62 proc. pracowników wykorzystuje wszystkie swoje dni urlopowe, tłumacząc to potrzebą odpoczynku (74 proc.), chęcią spędzenia czasu z najbliższymi (54 proc.) i realizowania swoich pasji (40 proc.) – wynika z badania Hays Poland przeprowadzonego na przełomie czerwca i lipca wśród ponad 1100 specjalistów i menedżerów. A dlaczego z urlopu rezygnuje pozostałe 38 proc. respondentów? Najczęstsze odpowiedzi to: mam za dużo pracy (53 proc.), rzadko odczuwam taką potrzebę (31 proc.), nie mam w firmie zastępstwa (31 proc.) i szef mnie do tego nie zachęca (17 proc.).

Aleksandra Tyszkiewicz, dyrektor zarządzająca Hays w Europie Środkowej i Wschodniej, komentując te dane, stwierdza, że wiele osób odmawia sobie wolnego nie dlatego, że takie są ich preferencje, lecz dlatego, że ich środowisko (czytaj: kadra kierownicza) nie wspiera wypoczynku zatrudnionych. Liderzy, którzy cieszą się, gdy pracownicy nie biorą urlopów, szkodzą im, ale też sobie i firmie. Odpoczynek pozwala zachować dobrostan psychiczny i satysfakcję zawodową, a ostatecznie wpływa pozytywnie na wyniki przedsiębiorstwa.

Kolejne aktywności, atrakcje, przygody, a wszystkie dające dreszczyk emocji. Byle tylko gnać przed siebie, nie pozwolić odpocząć ciału i umysłowi. A gdy nagle się zatrzymamy, wpadamy w panikę. Brakuje nam impulsów. Czy jednak po zbyt intensywnym urlopie coś zapadnie w naszej pamięci? Czy wywoła on jakąś pozytywną zmianę w nas? A może będziemy jeszcze bardziej zmęczeni i zestresowani niż przed wyjazdem? Mózg potrzebuje ciszy i spokoju, by pewne przeżycia i doświadczenia uporządkować, a później je wykorzystać. Organizm zaś potrzebuje odpoczynku, by odzyskać świeżość i siłę do radzenia sobie z nowymi zadaniami. Przebodźcowany i przemęczony człowiek zawsze dobija do granic wytrzymałości.

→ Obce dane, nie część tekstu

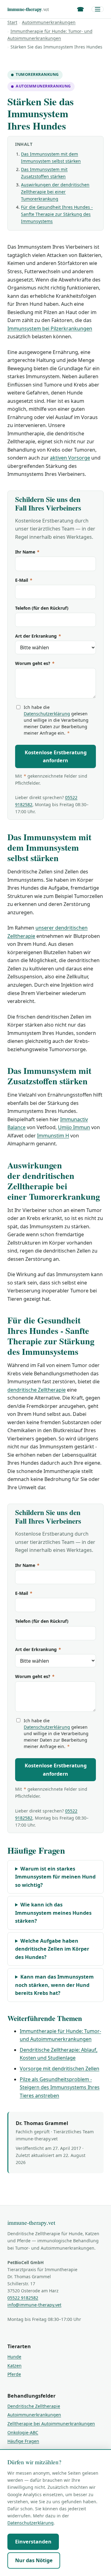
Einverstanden (33, 2541)
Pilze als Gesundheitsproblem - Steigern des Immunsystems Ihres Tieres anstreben (60, 2087)
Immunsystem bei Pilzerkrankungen (49, 328)
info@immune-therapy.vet (34, 2305)
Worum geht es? (35, 663)
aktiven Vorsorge (70, 457)
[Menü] (98, 9)
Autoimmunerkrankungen (49, 22)
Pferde (14, 2374)
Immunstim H (53, 1135)
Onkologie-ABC (22, 2432)
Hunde (14, 2357)
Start (12, 22)
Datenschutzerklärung (47, 714)
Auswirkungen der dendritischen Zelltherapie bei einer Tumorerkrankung (55, 192)
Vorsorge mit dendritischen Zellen (59, 2068)
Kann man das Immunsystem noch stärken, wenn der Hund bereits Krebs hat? (54, 1984)
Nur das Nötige (34, 2560)
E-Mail (23, 580)
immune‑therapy (28, 9)
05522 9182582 (22, 2298)
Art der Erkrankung (38, 636)
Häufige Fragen (23, 2441)
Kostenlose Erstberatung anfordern (56, 756)
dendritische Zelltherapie (36, 1389)
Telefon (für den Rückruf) (41, 608)
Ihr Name (27, 552)
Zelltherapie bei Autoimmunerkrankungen (51, 2423)
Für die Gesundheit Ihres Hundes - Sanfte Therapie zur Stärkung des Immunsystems (57, 214)
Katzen (14, 2365)
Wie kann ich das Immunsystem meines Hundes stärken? (53, 1912)
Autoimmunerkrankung (43, 86)
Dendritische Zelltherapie (33, 2406)
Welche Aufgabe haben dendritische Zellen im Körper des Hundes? (52, 1948)
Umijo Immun (74, 1127)
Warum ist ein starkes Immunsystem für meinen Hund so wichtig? (55, 1876)
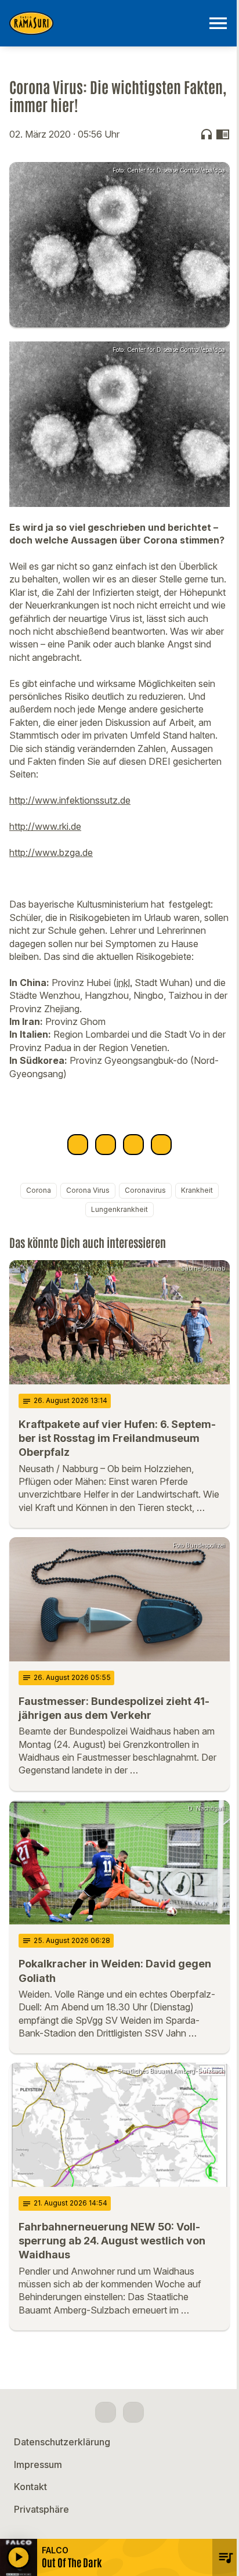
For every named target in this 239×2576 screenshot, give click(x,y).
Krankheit (197, 1190)
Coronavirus (145, 1190)
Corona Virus (88, 1190)
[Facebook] (105, 2412)
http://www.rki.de (45, 826)
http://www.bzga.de (51, 852)
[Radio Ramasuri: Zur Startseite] (105, 23)
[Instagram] (133, 2412)
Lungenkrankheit (119, 1209)
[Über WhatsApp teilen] (133, 1144)
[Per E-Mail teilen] (161, 1144)
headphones (206, 134)
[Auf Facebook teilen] (77, 1144)
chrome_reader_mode (223, 134)
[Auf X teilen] (105, 1144)
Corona (38, 1190)
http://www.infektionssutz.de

Weź udział w konferencji “Komunikacja menedżerska”, 28 września 2023, Warszawa >>

Korzyści z nudy

Naukowcy coraz częściej mówią o zbawiennej roli nudy. Prof. Piotr Popik, neuropsychofarmakolog z Uniwersytetu Jagiellońskiego, posługuje się przy tym metaforą kulinarną: wyobraź sobie, że chcesz upiec ciasto. Kupujesz masło, jajka, mąkę. Z tych składników ma powstać coś bardziej przetworzonego, użytecznego. Jeśli jednak nie masz czasu na upieczenie ciasta, lecz ciągle tylko kupujesz nowe produkty, to w pewnym momencie masz pełno produktów, ale żadnej możliwości, by z nich skorzystać. Innymi słowy, potrzebujemy chwili zatrzymania się, nicnierobienia, by stworzyć coś nowego.

Czy więc powinniśmy zazdrościć osobom, które nie wiedzą, jak spędzić urlop, lub cierpią z powodu braku stymulacji w czasie wolnym? Nie. Już to sobie uzmysłowiliśmy. Skrajności są złe, równowaga jest dobra. Równowaga między spontanicznością a planowaniem, między brakiem a nadmiarem bodźców, między aktywnością a nudą. Tylko wtedy możemy cieszyć się urlopem i wrócić z niego zrelaksowani i zainspirowani.

Kurort, działka czy dom
43proc.

Tylu Polaków badanych przez IBRiS deklaruje, że spędzi urlop w domu i nie ruszy się poza miejsce zamieszkania. Prawie połowa szykuje się w tym roku na wakacyjny wyjazd – 32 proc. chce odpoczywać w kraju, a 17 proc. za granicą. Mniej liczni wybiorą działkę lub wyjazd do znajomych.